A New Year’s resolution is something that goes in one year and out the other.
My New Year’s resolution is 1080p.
My New Year’s resolution is to stop hanging out with people who ask me about my New Year’s resolutions.
I have only one resolution: to rediscover the difference between wants and needs. May I have all I need and want all I have. Happy New Year!
This New Year’s I resolve to be less awesome since that is really the only thing I do in excess.
I’ll remember 2014 like it was yesterday.
Dear Luck, can we be friends in 2015, please?
May all your troubles last as long as your New Year’s resolutions.
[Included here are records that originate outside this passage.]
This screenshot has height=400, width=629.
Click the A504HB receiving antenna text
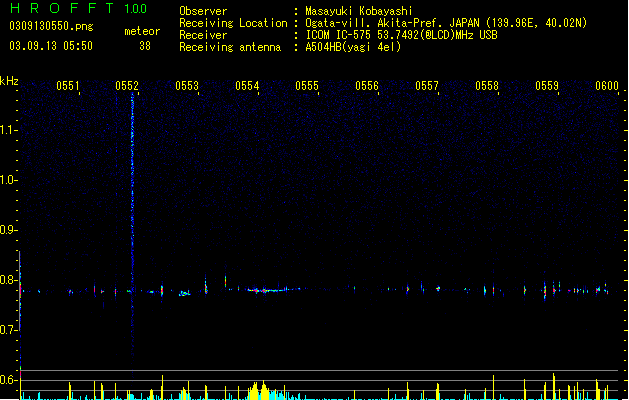[x=353, y=47]
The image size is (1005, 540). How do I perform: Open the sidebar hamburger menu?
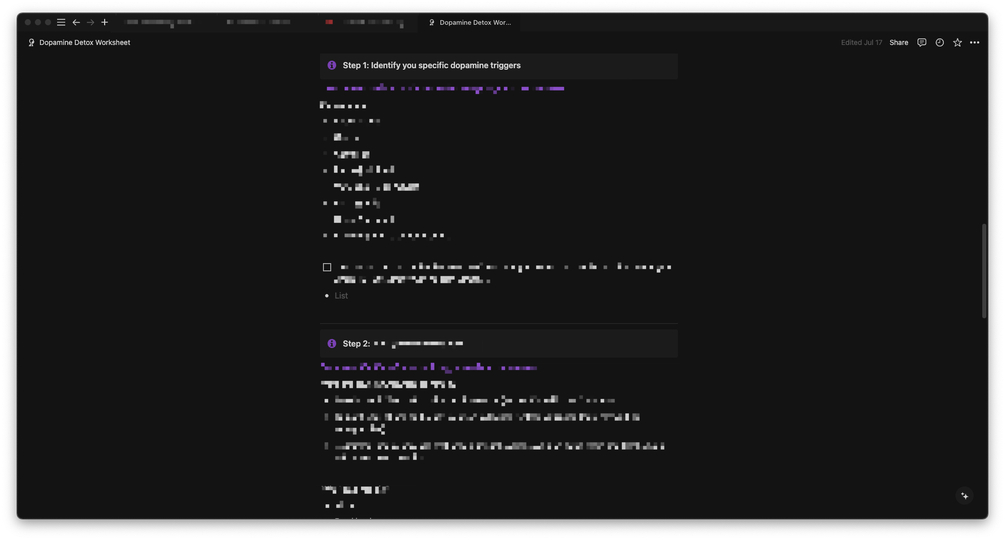click(61, 22)
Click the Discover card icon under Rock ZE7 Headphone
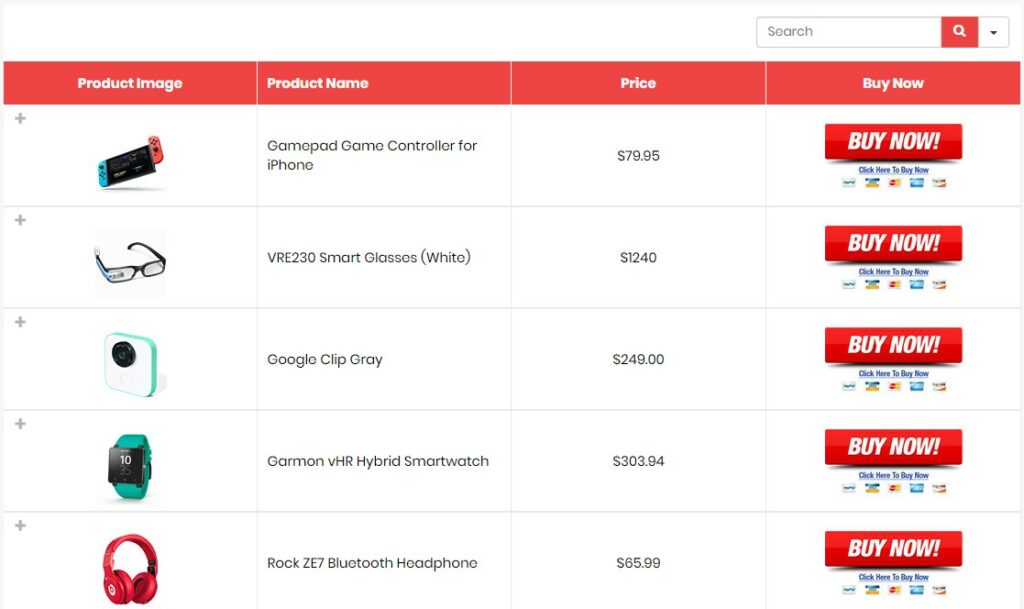This screenshot has height=609, width=1024. tap(940, 591)
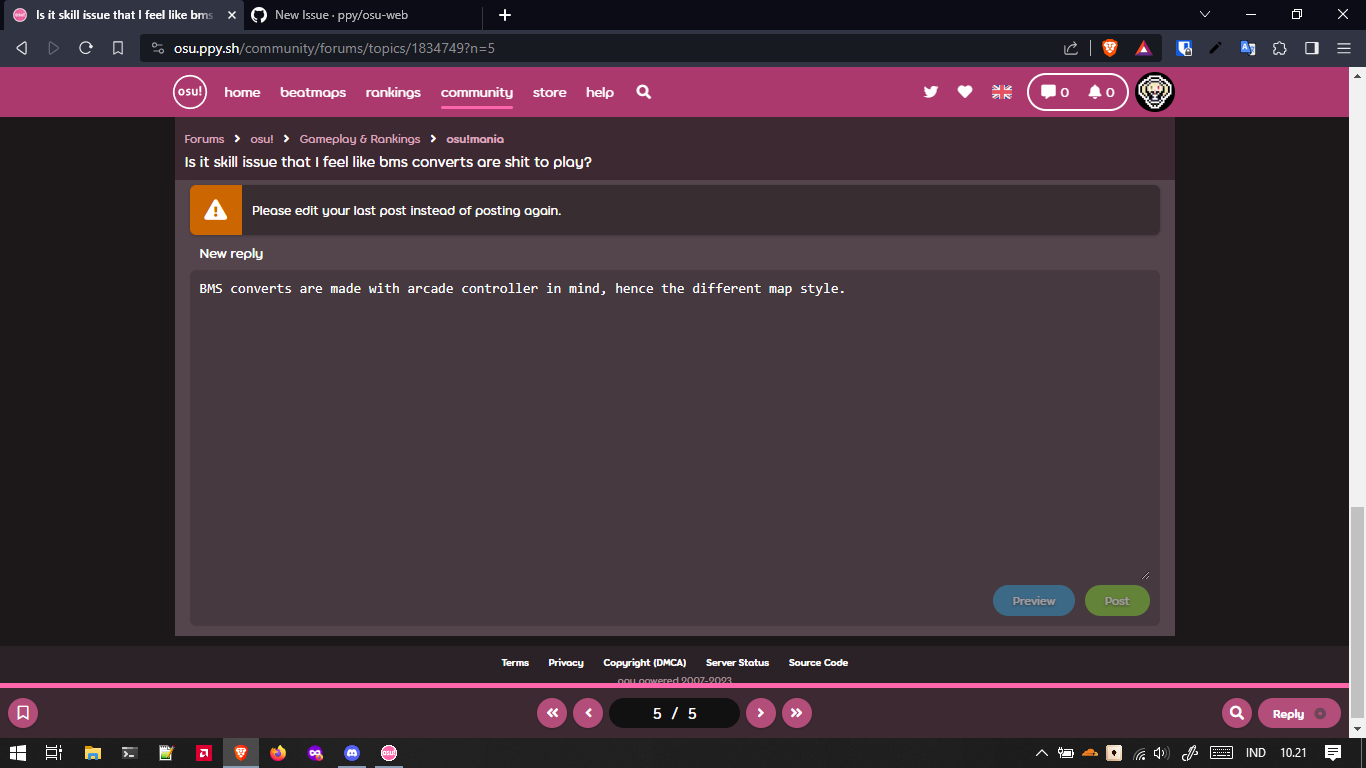Open the Terms link in the footer
The width and height of the screenshot is (1366, 768).
coord(515,662)
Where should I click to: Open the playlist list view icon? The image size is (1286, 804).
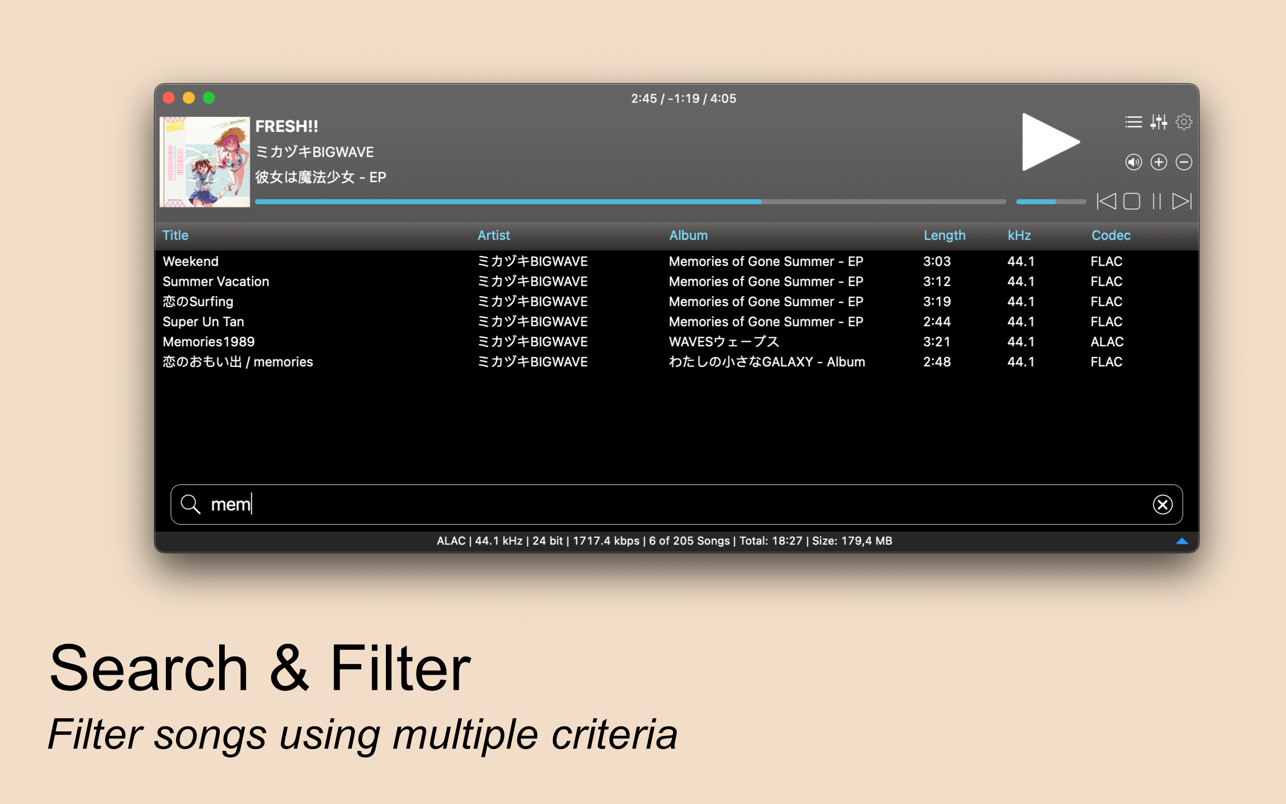pos(1133,122)
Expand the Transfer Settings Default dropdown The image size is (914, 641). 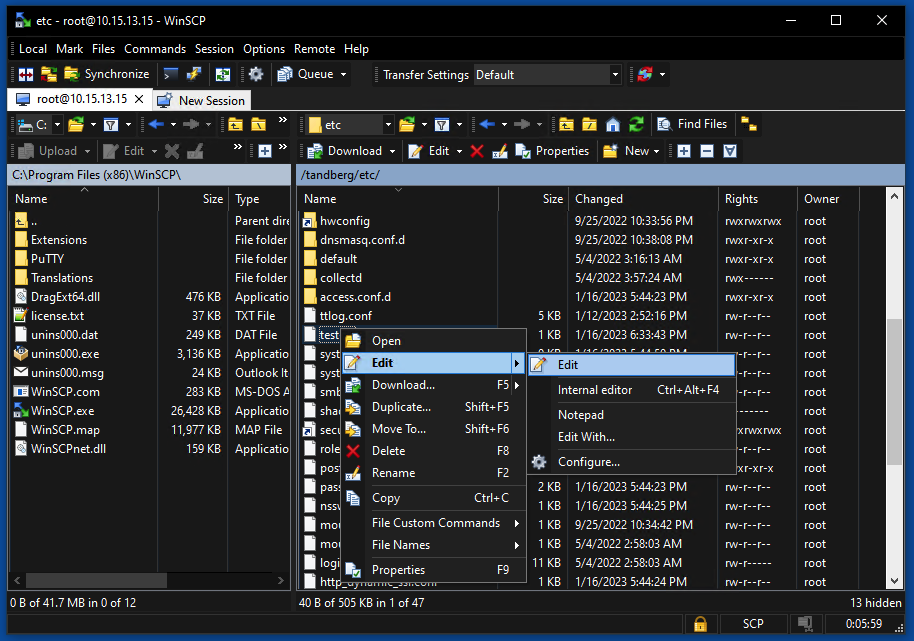pos(615,74)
I wanna kiss you on December 31st from 11:59 pm to 12:01 am, so I can have an amazing ending to 2014 and a beautiful beginning into 2015.
Every year I make a resolution to change myself — this year I’m making a resolution to be myself!
I’m planning on finding new and interesting things to hate about my job in 2015.
My New Year’s resolution is to break my New Year’s Resolutions — that way I succeed at something!
New Year’s is just a holiday created by calendar companies who don’t want you reusing last year’s calendar.
I’m actually feeling pretty okay about not accomplishing anything this year.
My 2015 resolution is for everyone else to gain the 50 pounds I refuse to lose.
Tonight the mayor is dropping the ball in New York while Congress is dropping the ball in Washington.